# thinking about oc to hold out on upgrade



## maes187 (Jul 19, 2011)

my current computer is one i build in 2007. I'm wanting to upgrade now, but holding off until the bulldozer gets released and am thinking about OC my current CPU just to get that extra boost until then. here's my current setup which i've read this CPU can be clocked to 3.5 GHz and run stable

AMD Athlon 64 X2 6400+ Windsor 3.2GHz 2 x 1MB L2 Cache Socket AM2 125W Dual-Core Processor Black Edition (With Zalman CPU cooler)

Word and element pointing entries
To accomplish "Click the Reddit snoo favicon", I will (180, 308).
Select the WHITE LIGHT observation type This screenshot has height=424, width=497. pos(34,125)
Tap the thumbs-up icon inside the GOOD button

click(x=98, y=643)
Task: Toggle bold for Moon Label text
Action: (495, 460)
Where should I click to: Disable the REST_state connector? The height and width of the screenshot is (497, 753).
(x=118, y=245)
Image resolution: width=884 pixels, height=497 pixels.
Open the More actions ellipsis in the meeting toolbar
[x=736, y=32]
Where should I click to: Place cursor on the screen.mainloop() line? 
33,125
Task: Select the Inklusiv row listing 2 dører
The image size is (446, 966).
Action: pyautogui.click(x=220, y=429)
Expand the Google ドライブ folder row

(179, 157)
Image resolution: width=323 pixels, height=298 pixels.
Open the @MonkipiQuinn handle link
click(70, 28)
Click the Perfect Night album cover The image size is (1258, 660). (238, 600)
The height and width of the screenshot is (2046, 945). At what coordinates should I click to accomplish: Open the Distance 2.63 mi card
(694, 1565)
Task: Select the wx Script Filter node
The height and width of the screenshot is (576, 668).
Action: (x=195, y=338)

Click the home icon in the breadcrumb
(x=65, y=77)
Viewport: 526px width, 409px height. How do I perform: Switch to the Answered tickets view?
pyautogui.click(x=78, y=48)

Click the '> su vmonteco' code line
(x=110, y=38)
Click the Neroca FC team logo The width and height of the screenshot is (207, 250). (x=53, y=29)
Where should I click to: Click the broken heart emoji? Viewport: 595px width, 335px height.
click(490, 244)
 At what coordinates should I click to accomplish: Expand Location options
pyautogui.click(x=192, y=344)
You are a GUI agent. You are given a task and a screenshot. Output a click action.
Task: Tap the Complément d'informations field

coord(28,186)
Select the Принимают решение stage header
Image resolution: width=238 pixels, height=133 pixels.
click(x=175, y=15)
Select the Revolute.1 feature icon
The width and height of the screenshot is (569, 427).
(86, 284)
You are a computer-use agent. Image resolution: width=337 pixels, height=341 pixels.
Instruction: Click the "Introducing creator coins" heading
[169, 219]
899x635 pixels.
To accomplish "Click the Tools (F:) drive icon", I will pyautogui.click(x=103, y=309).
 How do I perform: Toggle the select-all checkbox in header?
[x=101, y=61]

__BRIEF 1__:
Return the part of the overclocking thread from "my current computer" down to "Zalman CPU cooler)", copied word for word.
__BRIEF 2__:
Retype, word for word, everything in the listing from the line containing "Click the Neroca" down to the end of the listing.

__FULL SOLUTION 1__:
my current computer is one i build in 2007. I'm wanting to upgrade now, but holding off until the bulldozer gets released and am thinking about OC my current CPU just to get that extra boost until then. here's my current setup which i've read this CPU can be clocked to 3.5 GHz and run stable

AMD Athlon 64 X2 6400+ Windsor 3.2GHz 2 x 1MB L2 Cache Socket AM2 125W Dual-Core Processor Black Edition (With Zalman CPU cooler)

__FULL SOLUTION 2__:
Click the Neroca FC team logo The width and height of the screenshot is (207, 250). (x=53, y=29)
Where should I click to: Click the broken heart emoji? Viewport: 595px width, 335px height.
click(490, 244)
 At what coordinates should I click to accomplish: Expand Location options
pyautogui.click(x=192, y=344)
You are a GUI agent. You are given a task and a screenshot. Output a click action.
Task: Tap the Complément d'informations field

coord(28,186)
Select the Принимают решение stage header
Image resolution: width=238 pixels, height=133 pixels.
click(x=175, y=15)
Select the Revolute.1 feature icon
The width and height of the screenshot is (569, 427).
(86, 284)
You are a computer-use agent. Image resolution: width=337 pixels, height=341 pixels.
Instruction: Click the "Introducing creator coins" heading
[169, 219]
899x635 pixels.
To accomplish "Click the Tools (F:) drive icon", I will pyautogui.click(x=103, y=309).
 How do I perform: Toggle the select-all checkbox in header?
[x=101, y=61]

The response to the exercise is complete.